The Victoria and Albert museum is the world’s leading museum of art and design, housing a permanent collection of over 2.3 million objects that span over 5,000 years of human creativity. The Museum holds many of the UK's national collections and houses some of the greatest resources for the study of architecture, furniture, fashion, textiles, photography, sculpture, painting, jewellery, glass, ceramics, book arts, Asian art and design, theatre and performance.

Dr Tristram Hunt became Director of the V&A in February 2017. Formerly the Member of Parliament for Stoke-on-Trent Central, he served as the Labour Party’s Shadow Secretary of State for Education.

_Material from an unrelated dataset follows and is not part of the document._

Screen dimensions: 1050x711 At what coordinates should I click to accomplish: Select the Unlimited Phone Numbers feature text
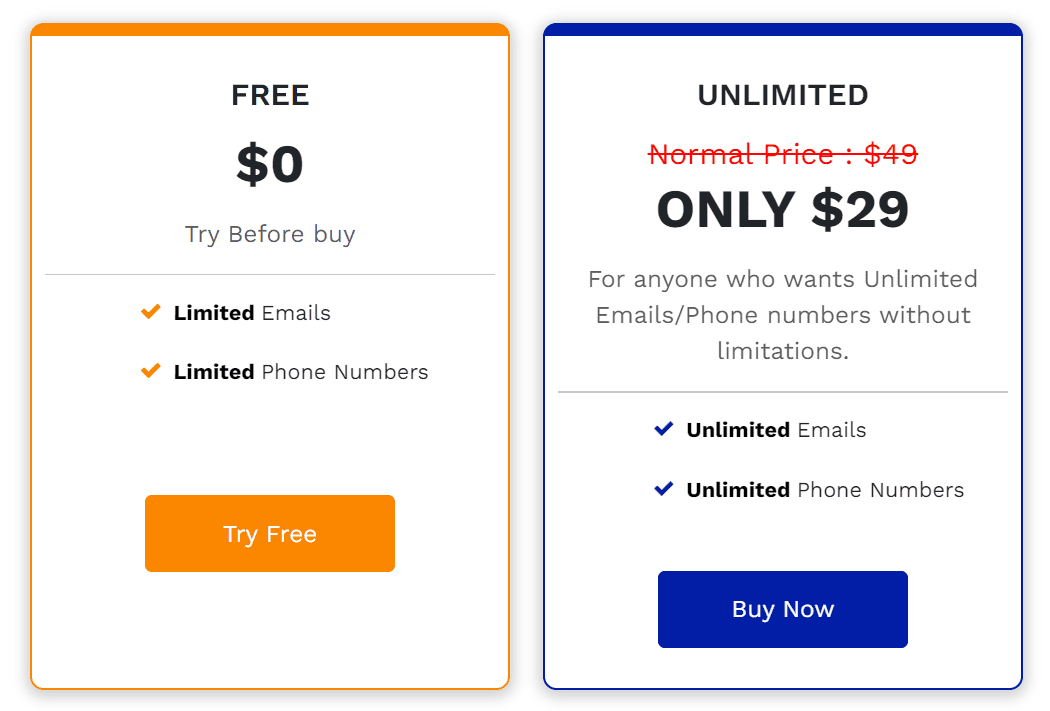[x=824, y=489]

He has a First Class degree in history from Trinity College, Cambridge (1995), and served as an Exchange Fellow at the University of Chicago (1996). Dr Hunt has a PhD from the University of Cambridge, on ‘Civic Thought in Britain, 1820-1860’ (2000).

In 1997, he became a Special Adviser to Science Minister Lord Sainsbury (1997-2000), Associate Fellow at the Centre for History and Economics, King’s College, Cambridge and Senior Fellow at the Institute for Public Policy Research.

Between 2001-2010, Dr Hunt combined his post as Senior Lecturer in History at Queen Mary, University of London, with work as a history broadcaster and author, most recently publishing ‘Ten Cities That Made an Empire’ (2014). He has lectured on British and international culture at the Centre for European Studies, University of California Berkeley; the Centre for European Studies, Harvard; Princeton University and the National University of Singapore.

Dr Hunt has served as a Trustee of the National Heritage Memorial Fund, the Heritage Lottery Fund, and the History of Parliament Trust. He played a key role in helping to save the Wedgwood Collection from dispersal and is President of the British Ceramics Biennial. He is a Fellow of the Royal Historical Society.